15. Reliance was placed on the observations made in paragraph 11 of the Buxa Dooars Tea Co. Ltd. case, cited supra. The said observations are to the following effect:
It is apparent that the standards laid down for measuring the liability under the levy must bear a relationship to the nature of the levy. In the case before us, however, we find that the nexus with the tea estate is lost altogether in the provisions for exemption or reduction of the levy and that throughout the nexus is confined to despatches of tea rather than related to the tea estate....
...While there must always be a nexus between the subject of the levy and the measure of the levy that nexus extends into different dimensions. Variations considered appropriate for the purpose of determining the measure must correspond to variations in the subject of the levy.
...When the provisions before us are examined in their totality, we find no such relationship or nexus between the tea estate and the varied treatment accorded in respect of despatches of different kinds of tea.
16. In our opinion, the observations made in Buxa Dooars Tea Co. Ltd, case, cited supra, and more particularly those in paragraph 11 thereof cannot be read out of context. The situation regarding the levy and the measure of the tax was entirely different. It was found as a fact that the measure of the tax had no nexus with levy therein. In our case, however, such is not the position. We have already shown that the "measure of the tax" provided by Section 67(k) cannot be said to be totally connected with the services offered by the air travel agents which is the main subject of tax. Therefore, we hold that the observations in Buxa Dooars case, cited supra, in paragraph 11 which have been quoted by us would not be applicable to the present situation. This is apart from the fact that the observations in paragraphs 10 and 11 of the Buxa Dooars case were not approved by the Supreme Court in Goodricke Group Ltd. case, cited supra, was entirely different but, that is a different subject altogether. We have already held that Section 67(k) which provides the "measure of the tax" is not unconnected with the main levy of the tax for the reasons that we have already given above. .

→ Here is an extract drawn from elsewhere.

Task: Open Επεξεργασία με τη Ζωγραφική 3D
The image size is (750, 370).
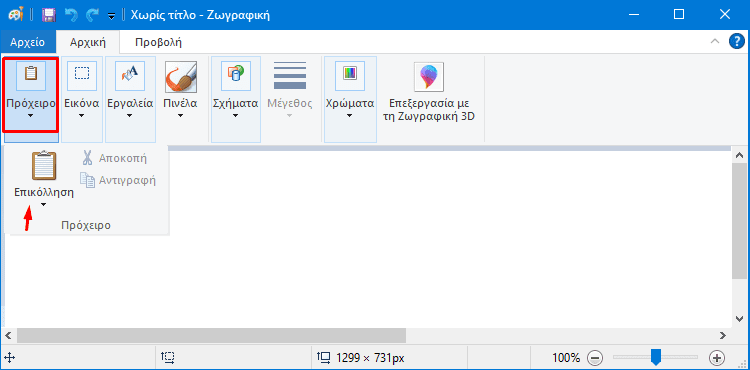Action: (429, 92)

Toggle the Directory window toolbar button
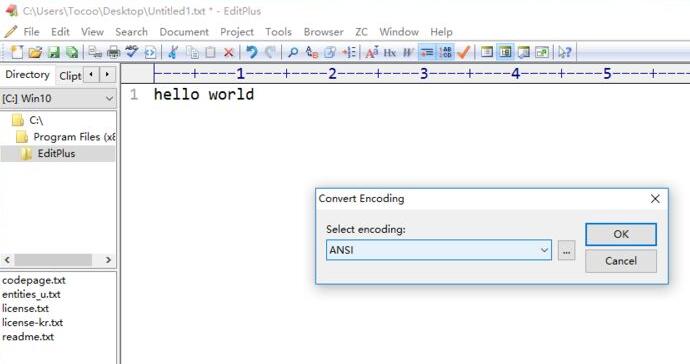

17. We have already shown here that the provision of Section 67(k) does not in any manner alter the nature of tax and does not shift it from the service rendered to the customer to the service rendered to the airlines. The contention, therefore, is clearly incorrect on facts.
18. The further argument that the notification dated 26-6-1997 restricts the tax to the commission alone is repugnant to the scheme of the tax is obviously incorrect for the reasons given by us. The basis of the argument that the commission received from the airlines by the air travel agent is taken a measure for imposing a levy on a different service rendered to the customer by the agent is itself incorrect. We, therefore, reject the argument that the impugned provision of Section 67(k) is repugnant to the general scheme of the Act and, therefore, it should fail or that there is anything repugnant in that provisions and the definition clause as also Section 67(k) which is a charging provision.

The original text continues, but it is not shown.